Since its initial launch in November 2015, a diverse ecosystem of higher level libraries has sprung up around TensorFlow enabling common tasks to be accomplished quicker. Sonnet shares many similarities with some of these existing neural network libraries, but has some features specifically designed around our research requirements. The code release accompanying our Learning to learn paper included a preliminary version of Sonnet, and other forthcoming code releases will be built on top of the full library we are releasing today.

Making Sonnet public allows other models created within DeepMind to be easily shared with the community, and we also hope that the community will use Sonnet to take their own research forwards. In recent months we’ve also open-sourced our flagship platform DeepMind Lab, and are currently working with Blizzard to develop an open source API that supports AI research in StarCraft II. There are many more releases to come, and they’ll all be shared on our new Open Source page.

The library uses an object-oriented approach, similar to Torch/NN, allowing modules to be created which define the forward pass of some computation.

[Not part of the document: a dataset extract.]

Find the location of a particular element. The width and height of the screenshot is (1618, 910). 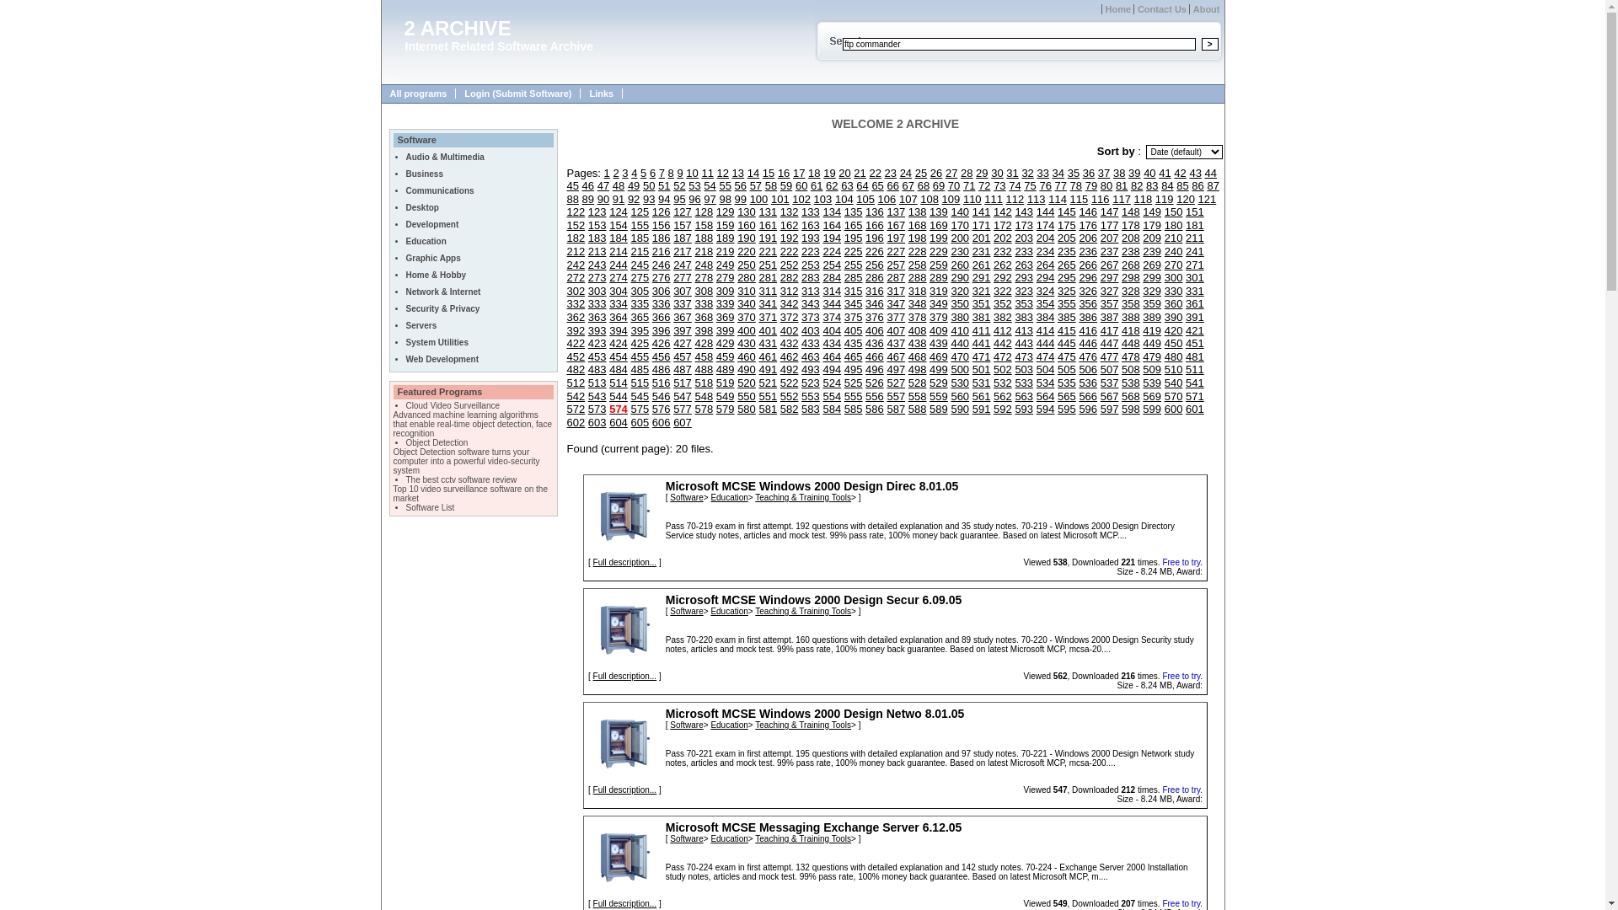

'337' is located at coordinates (672, 303).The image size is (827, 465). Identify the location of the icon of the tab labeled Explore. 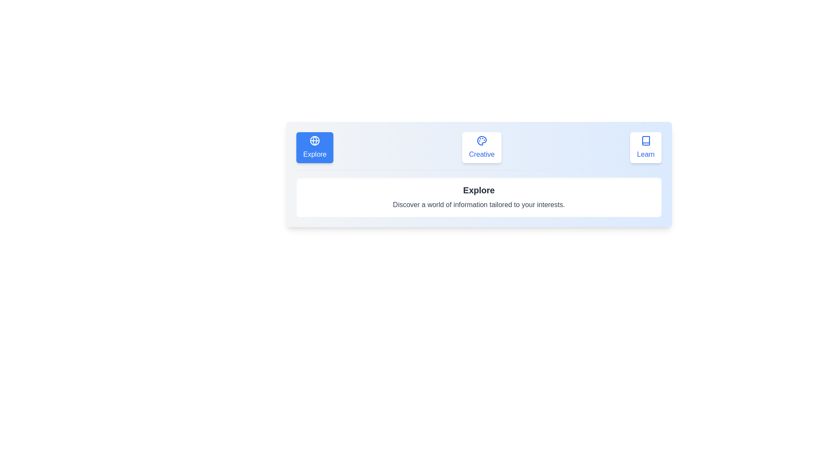
(314, 147).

Modules are ‘called’ with some input Tensors, which adds ops to the Graph and returns output Tensors. One of the design choices was to make sure the variable sharing is handled transparently by automatically reusing variables on subsequent calls to the same module.

Many models in the literature can naturally be considered as a hierarchy - e.g. a Differentiable Neural Computer contains a controller which might be an LSTM, which can be implemented as containing a standard Linear layer. We’ve found that writing code which explicitly represents submodules allows easy code reuse and quick experimentation - Sonnet promotes writing modules which declare other submodules internally, or are passed other modules at construction time.

Sonnet logo.

A final technique we’ve found very useful is to allow certain modules to operate on arbitrarily nested groups of Tensors. Recurrent Neural Network states are often best represented as a collection of heterogeneous Tensors, and representing these as a flat list can be error prone. Sonnet provides utilities to deal with these arbitrary hierarchies, so that changing your experiment to use a different kind of RNN does not require tedious code changes. We’ve made changes to core TF as well to better support this use case.

Sonnet is designed specifically to work with TensorFlow, and as such does not prevent you from accessing the underlying details such as Tensors and variable_scopes. Models written in Sonnet can be freely mixed with raw TF code, and that in other high level libraries.

This is not a one-time release - we will regularly update the Github repository to match our in-house version. We’ve got lots of ideas for new features in the works, which will be made available when ready. We are very excited about contributions from the community.